Swedish equipment maker Ericsson’s news last week that its third quarter 2016 earnings would be significantly lower than expected, coupled with its recent ousting of CEO Hans Vestberg in July, paints a dismal picture for the equipment maker. However, analysts queried by SDxCentral don’t believe the company’s financial troubles will impact its partnership with Cisco or make the company an acquisition target, at least not yet.
Last November, Cisco and Ericsson announced a partnership in which the two would work jointly on Internet infrastructure, cloud, and wireless network products. At the time, the companies said that the partnership would generate $1 billion in revenue for each side by 2018.
Ericsson warned last week that its third quarter 2016 earnings would lower than expected and blamed its hard times on weaker demand for mobile broadband along with a tepid macroeconomic environment.
The company, which reports its third-quarter earnings Friday, said its third-quarter sales declined by 14 percent year-over-year to 51.1 billion Swedish kroner ($5.6 billion).Gross margin declined in the quarter to 28 percent from 34 percent in the same quarter 2015. Operating income saw the most drastic drop, down 93 percent compared to the third quarter of 2015.
Despite that, analysts think it’s unlikely Ericsson’s troubles will prompt Cisco to consider morphing the partnership into an acquisition.
“It’s conceivable, but I think it would be a silly move,” said Phil Marshall, analyst with Tolaga Research. “Cisco has a lot to do to transform its business into a software company. And Ericsson has to transition and get more diversity in their senior management. Combining the two without making those changes would not solve the problems they have.”

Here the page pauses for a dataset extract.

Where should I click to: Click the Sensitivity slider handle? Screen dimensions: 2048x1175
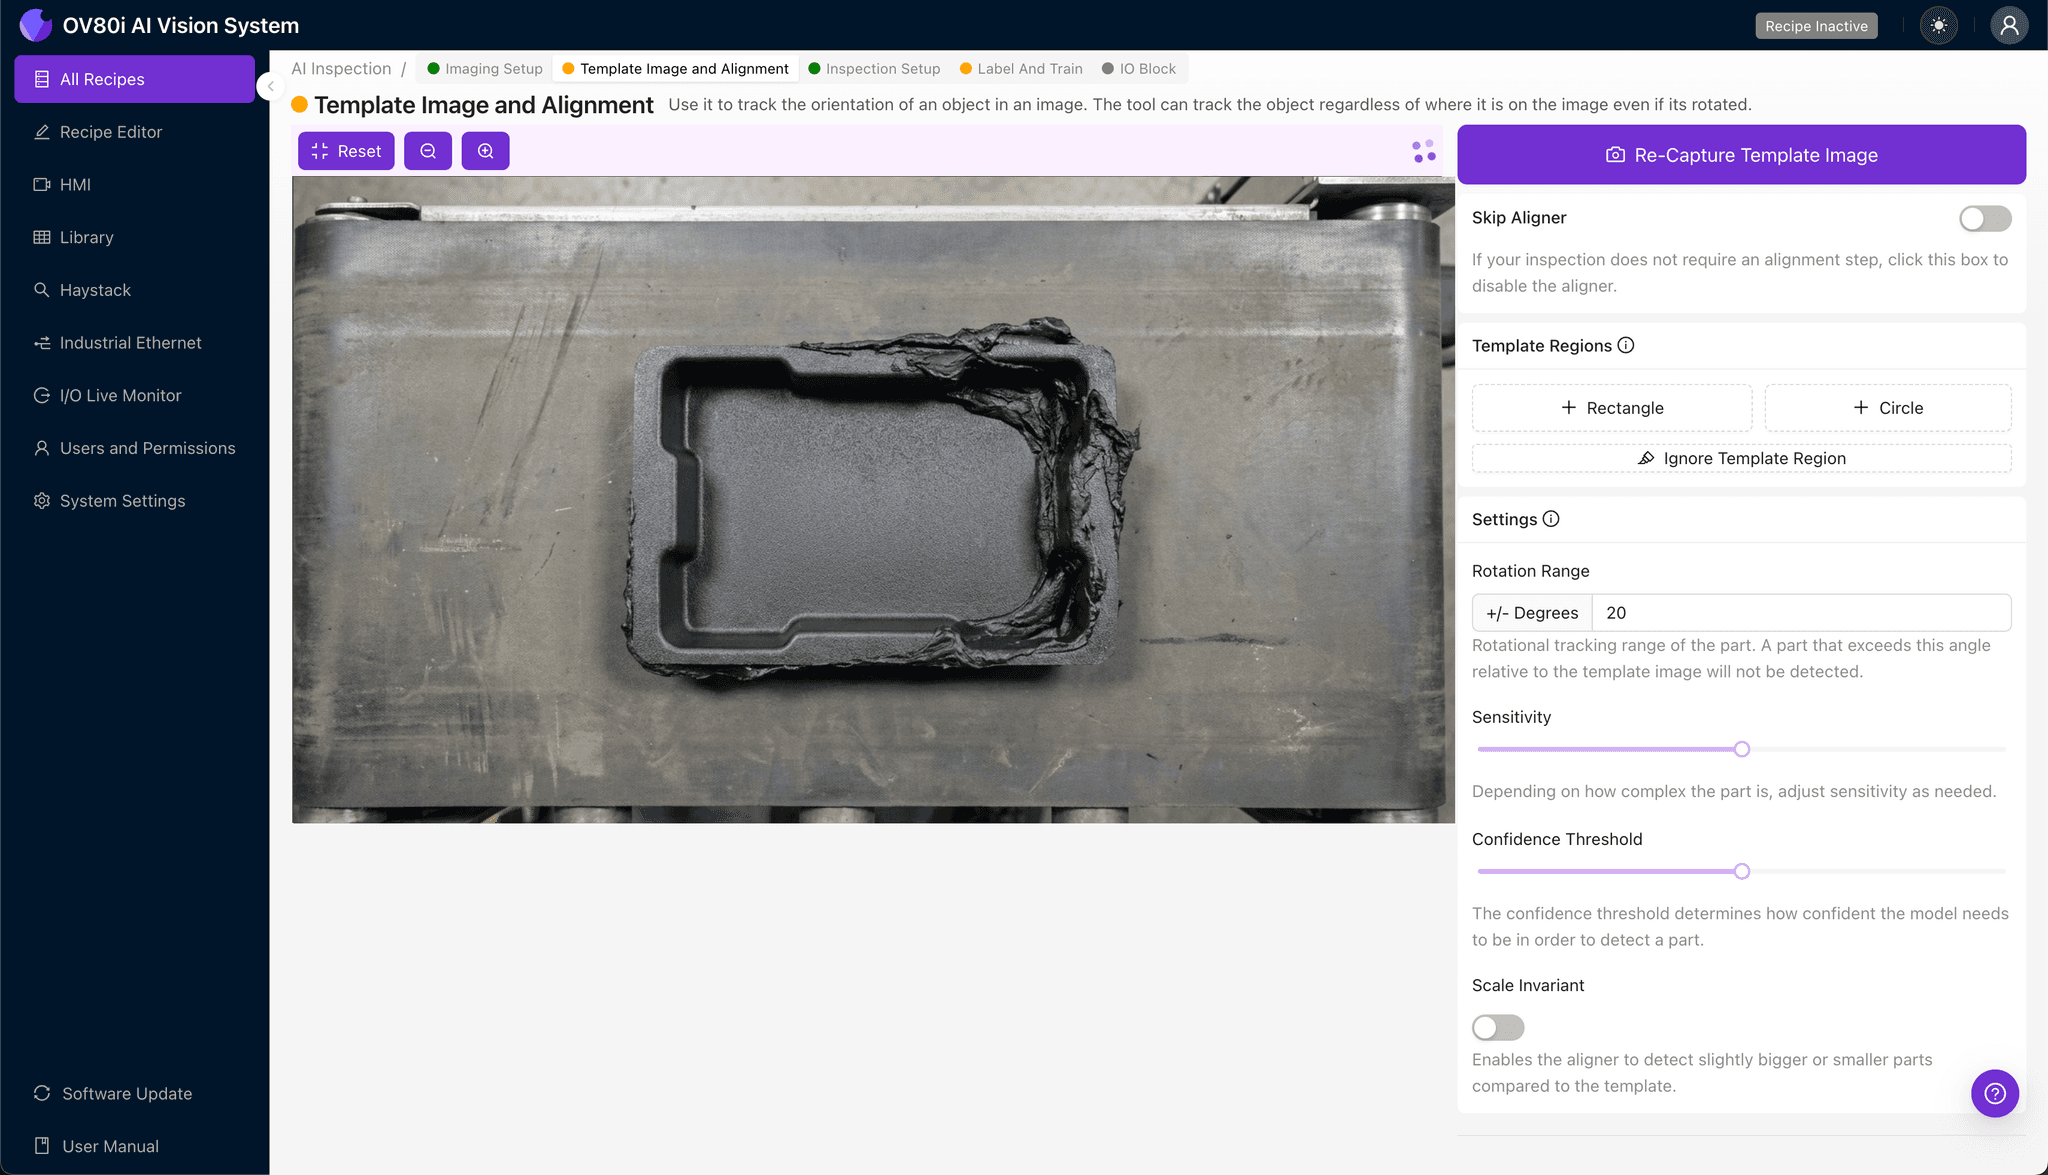(x=1741, y=749)
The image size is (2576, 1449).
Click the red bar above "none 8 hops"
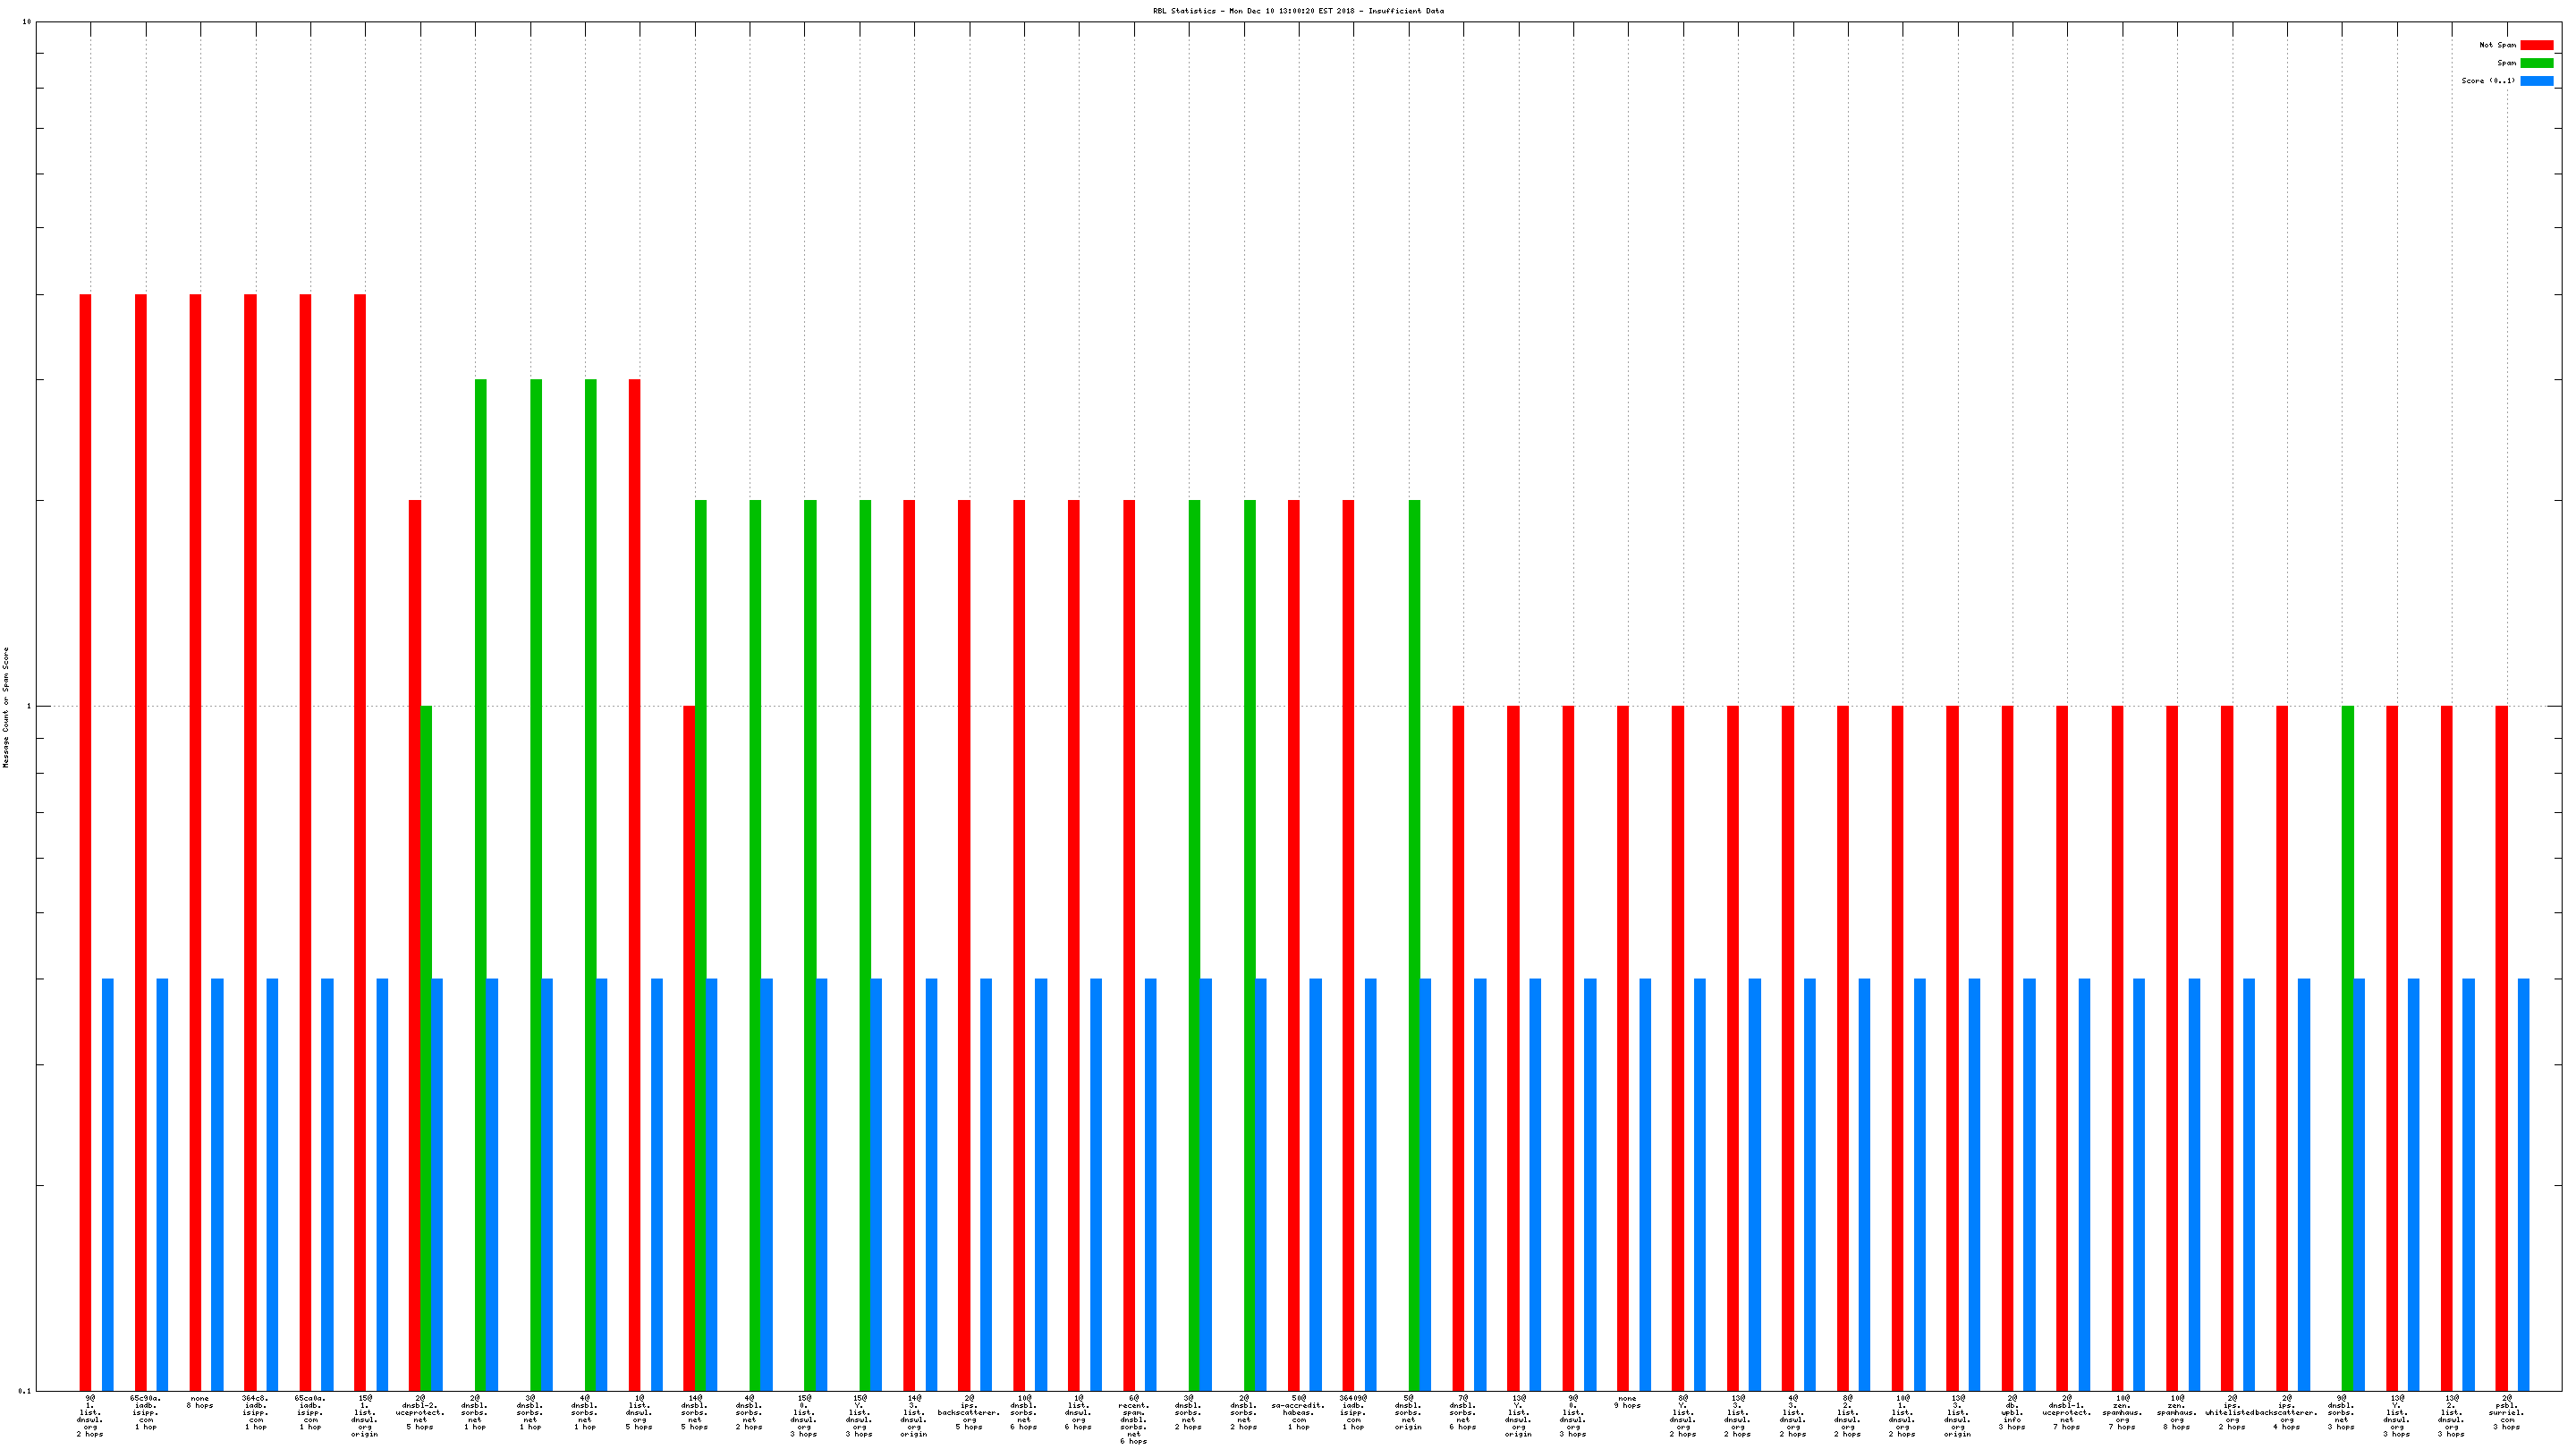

Marshall added that Cisco tends to make smaller acquisitions. And in this type of a large acquisition, you would want a strong dominant player pulling in a weaker player. He said that’s just not the case with these two firms.
Plus, any company that might consider acquiring Ericsson would likely have difficulty, said John Byrne, an analyst covering service provider infrastructure at Current Analysis. “Culturally, they are still a very Swedish company from the management to the board. I don’t see that changing.”
However, Byrne added that if the company continues to struggle and its cost and efficiency program (the company’s plan to streamline its manufacturing and reduce headcount in order to save an estimated $1.05 billion by year-end 2017) doesn’t help it turn things around, then it may be a clear acquisition target.
Nevertheless, SDxCentral VP of Research Scott Raynovich predicted last November, when the Cisco and Ericsson partnership was announced, that the two companies would eventually merge to save costs and further align their product portfolios.
CEO Search Continues
Meanwhile, Ericsson’s search for a new CEO continues. Interim CEO Jan Frykhammar, the former CFO of the company, has said he doesn’t want to stay in the job permanently.
Earlier this week, Swedish business daily Dagens industri reported that several candidates have declined the job. And Bloomberg reports that Ericsson’s biggest shareholder, Investor AB, has been pressuring the company to find a replacement quickly.